## To do:
**1.** Answer these from the Kyocera printer thread:
(a) Which Kyocera Mita printer model does the first poster own?
(b) What message appeared when the new driver's setup.exe was run?
(c) How old was the Dell desktop that died?
**2.** Reproduce a passage from the Kyocera printer thread word for word, starting at the words "Firstly, I can't" and ending after the words "Any ideas, anyone?".
**3.** Please pick up the Kyocera printer thread after its final line and keep it going.

# Using Kyocera Mita printer with W8.1



## Grumpyjohn

I have a much-loved Kyocera Mita FS-3800 KX which is still working perfectly from my Samsung Laptop using Windows 7. Unfortunately my 7 year old Dell desktop has died, and I am now struggling with this much-unloved new software, Windows 8.1, on my new HP desktop.

Although the Printers page shows the Kyocera is connected, it doesn't print, so I have downloaded the correct new 64-bit driver from the Kyocera website and am trying to install it.

Firstly, I can't see how to uninstall the old software (it doesn't show on the Control Panel/Uninstall page), and when I tried to install the new downloaded driver (using the setup.exe program in the download) I got the message "The operating system is not supported".

Microsoft strikes again. Any ideas, anyone?

BTW this is not the only gripe, but it's the major one at present!

Grumpyjohn


----------



## MPR

Is this the driver?

## Material supplied:
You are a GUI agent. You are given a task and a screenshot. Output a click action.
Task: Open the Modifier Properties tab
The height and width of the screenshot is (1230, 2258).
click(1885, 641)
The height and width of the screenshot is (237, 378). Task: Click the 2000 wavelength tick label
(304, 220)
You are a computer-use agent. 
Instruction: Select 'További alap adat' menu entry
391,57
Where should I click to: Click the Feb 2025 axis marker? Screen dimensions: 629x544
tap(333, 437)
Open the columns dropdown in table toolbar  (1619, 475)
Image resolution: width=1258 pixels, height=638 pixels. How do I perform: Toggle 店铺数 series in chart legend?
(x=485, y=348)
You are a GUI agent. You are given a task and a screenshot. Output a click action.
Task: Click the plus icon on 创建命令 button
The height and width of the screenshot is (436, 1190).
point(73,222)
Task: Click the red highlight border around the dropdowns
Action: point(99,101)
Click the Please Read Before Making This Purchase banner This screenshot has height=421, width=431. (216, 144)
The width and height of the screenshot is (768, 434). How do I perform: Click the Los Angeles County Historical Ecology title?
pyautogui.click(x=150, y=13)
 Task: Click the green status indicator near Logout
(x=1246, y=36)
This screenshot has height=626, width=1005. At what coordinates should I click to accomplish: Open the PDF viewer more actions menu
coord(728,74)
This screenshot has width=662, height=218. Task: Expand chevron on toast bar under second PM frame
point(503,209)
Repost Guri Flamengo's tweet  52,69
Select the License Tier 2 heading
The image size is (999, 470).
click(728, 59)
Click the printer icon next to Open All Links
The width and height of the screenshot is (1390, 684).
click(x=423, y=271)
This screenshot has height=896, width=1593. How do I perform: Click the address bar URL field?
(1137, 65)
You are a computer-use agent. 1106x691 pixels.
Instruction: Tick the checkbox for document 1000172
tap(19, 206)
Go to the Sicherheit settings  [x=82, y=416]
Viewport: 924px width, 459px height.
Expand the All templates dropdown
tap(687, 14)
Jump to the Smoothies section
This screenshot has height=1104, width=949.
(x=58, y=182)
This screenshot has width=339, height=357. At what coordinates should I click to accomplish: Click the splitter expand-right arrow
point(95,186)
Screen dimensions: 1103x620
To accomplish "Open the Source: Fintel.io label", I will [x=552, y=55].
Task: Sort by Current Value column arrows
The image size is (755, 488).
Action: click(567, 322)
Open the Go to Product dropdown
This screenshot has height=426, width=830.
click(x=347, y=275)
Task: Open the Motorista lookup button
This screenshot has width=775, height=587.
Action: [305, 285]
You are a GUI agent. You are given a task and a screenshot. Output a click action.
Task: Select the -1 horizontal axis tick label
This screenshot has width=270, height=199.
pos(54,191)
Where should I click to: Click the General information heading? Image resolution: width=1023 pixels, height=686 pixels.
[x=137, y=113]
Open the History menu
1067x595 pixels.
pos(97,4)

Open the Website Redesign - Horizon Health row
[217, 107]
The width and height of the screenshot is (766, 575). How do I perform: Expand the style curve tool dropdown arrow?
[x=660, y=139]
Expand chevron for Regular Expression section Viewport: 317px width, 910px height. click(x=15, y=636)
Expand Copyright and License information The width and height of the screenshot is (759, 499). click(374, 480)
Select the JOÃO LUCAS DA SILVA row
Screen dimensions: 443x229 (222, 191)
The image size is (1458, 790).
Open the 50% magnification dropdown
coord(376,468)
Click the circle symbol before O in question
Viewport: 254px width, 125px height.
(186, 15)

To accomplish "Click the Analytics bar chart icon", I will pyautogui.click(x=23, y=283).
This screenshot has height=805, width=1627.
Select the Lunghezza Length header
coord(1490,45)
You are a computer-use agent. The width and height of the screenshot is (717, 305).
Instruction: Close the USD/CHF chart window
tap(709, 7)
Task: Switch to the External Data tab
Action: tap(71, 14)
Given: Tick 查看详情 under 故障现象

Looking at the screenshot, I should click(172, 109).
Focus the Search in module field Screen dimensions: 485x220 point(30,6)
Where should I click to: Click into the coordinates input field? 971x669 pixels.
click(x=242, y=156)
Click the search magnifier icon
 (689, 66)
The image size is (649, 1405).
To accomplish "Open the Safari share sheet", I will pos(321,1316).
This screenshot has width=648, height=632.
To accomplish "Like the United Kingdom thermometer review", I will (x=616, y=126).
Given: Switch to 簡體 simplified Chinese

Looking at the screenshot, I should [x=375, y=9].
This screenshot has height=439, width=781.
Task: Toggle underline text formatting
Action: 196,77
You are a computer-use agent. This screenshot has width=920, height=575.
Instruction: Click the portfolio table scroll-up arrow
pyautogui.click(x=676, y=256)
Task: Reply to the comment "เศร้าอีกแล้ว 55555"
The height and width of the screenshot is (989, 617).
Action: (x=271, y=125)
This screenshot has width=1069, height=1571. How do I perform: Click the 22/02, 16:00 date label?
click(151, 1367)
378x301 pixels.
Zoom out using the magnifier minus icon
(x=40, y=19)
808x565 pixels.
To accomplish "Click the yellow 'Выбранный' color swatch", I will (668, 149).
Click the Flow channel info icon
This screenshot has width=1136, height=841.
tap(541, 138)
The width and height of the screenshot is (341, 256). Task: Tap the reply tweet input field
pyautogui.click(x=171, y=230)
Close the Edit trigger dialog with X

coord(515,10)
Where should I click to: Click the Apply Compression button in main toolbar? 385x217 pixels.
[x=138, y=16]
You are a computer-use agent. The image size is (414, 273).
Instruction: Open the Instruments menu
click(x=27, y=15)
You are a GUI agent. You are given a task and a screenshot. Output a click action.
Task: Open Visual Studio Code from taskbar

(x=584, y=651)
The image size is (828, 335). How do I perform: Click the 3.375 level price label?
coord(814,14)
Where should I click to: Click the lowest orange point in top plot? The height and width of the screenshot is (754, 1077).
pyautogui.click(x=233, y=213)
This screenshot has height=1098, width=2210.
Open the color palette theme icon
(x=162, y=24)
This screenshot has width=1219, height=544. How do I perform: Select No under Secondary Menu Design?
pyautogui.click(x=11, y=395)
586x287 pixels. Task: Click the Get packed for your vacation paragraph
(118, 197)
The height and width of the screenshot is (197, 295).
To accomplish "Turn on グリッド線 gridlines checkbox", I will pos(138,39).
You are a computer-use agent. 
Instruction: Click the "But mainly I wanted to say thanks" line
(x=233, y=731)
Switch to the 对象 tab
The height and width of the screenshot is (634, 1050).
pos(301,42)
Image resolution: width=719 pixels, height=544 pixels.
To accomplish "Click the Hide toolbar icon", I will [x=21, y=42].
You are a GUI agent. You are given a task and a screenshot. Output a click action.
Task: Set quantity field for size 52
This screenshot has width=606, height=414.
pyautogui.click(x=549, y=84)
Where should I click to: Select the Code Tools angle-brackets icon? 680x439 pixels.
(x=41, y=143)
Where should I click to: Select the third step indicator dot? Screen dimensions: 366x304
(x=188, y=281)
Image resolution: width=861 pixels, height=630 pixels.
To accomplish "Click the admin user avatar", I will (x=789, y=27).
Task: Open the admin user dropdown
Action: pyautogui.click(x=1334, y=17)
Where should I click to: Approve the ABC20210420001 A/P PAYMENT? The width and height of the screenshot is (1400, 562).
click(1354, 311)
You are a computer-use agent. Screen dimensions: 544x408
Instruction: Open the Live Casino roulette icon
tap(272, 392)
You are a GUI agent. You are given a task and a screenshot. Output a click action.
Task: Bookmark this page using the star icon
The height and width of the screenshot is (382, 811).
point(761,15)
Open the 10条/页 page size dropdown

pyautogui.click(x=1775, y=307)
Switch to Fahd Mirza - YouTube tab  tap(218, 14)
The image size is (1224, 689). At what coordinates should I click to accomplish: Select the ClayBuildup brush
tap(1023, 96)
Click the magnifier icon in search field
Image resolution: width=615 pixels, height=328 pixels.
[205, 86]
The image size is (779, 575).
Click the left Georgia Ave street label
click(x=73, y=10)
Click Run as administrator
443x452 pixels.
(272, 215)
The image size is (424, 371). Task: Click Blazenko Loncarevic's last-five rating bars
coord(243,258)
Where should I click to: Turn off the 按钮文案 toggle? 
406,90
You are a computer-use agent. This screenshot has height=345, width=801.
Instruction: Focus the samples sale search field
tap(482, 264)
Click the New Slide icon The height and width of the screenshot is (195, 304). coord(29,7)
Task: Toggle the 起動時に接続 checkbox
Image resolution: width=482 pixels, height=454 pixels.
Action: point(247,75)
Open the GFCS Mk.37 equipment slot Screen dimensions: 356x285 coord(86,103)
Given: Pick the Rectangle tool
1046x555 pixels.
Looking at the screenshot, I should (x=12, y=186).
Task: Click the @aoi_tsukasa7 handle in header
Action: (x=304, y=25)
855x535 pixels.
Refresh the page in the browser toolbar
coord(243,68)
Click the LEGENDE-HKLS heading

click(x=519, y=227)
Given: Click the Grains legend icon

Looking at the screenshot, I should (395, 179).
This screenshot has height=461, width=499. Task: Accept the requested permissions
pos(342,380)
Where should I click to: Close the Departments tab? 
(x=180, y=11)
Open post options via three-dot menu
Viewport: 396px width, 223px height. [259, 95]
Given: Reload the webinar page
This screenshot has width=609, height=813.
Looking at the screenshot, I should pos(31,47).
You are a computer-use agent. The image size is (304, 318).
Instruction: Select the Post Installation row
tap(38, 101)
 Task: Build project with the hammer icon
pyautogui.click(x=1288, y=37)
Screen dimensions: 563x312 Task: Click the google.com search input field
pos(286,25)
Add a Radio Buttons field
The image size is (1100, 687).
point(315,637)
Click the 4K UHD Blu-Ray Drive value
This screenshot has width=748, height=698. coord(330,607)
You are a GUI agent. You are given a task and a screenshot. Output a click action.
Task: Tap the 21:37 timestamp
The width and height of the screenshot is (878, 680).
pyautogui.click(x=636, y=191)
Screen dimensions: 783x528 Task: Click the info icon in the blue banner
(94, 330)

## Task answers:
**1.**
(a) The Kyocera Mita FS-3800 KX.
(b) "The operating system is not supported."
(c) Seven years old.

**2.**
Firstly, I can't see how to uninstall the old software (it doesn't show on the Control Panel/Uninstall page), and when I tried to install the new downloaded driver (using the setup.exe program in the download) I got the message "The operating system is not supported".

Microsoft strikes again. Any ideas, anyone?

**3.**
FS-3800 Driver Download Center | ServiceWorld | KYOCERA Document Solutions

Press the "Windows" and "R" keys, type "devmgmt.msc" then try to uninstall the driver for your printer and install the new one.


----------



## Grumpyjohn

MPR said:


> Is this the driver?
> 
> FS-3800 Driver Download Center | ServiceWorld | KYOCERA Document Solutions
> 
> Press the "Windows" and "R" keys, type "devmgmt.msc" then try to uninstall the driver for your printer and install the new one.


Yes, that's the Kyocera site, but the key words here are _ try to uninstall the driver for your printer and install the new one_

I know which driver I wish to install, but how do I uninstall the existing one - which does NOT show in the list?

GJ


----------



## joeten

Did you try right clicking on the device in device manager and choose uninstall. or the method here Uninstall, Disable, Roll Back, Update Device Drivers in Windows 8 | 7


----------



## Grumpyjohn

joeten said:


> Did you try right clicking on the device in device manager and choose uninstall. or the method here Uninstall, Disable, Roll Back, Update Device Drivers in Windows 8 | 7


Thanks, Joeten. I have uninstalled the printer OK, and now am beating my brains out trying to install the software I have downloaded. The instructions say use the manufacturers disk but the new software is in a zipped file on the desktop....

I think my wife is going to disown me.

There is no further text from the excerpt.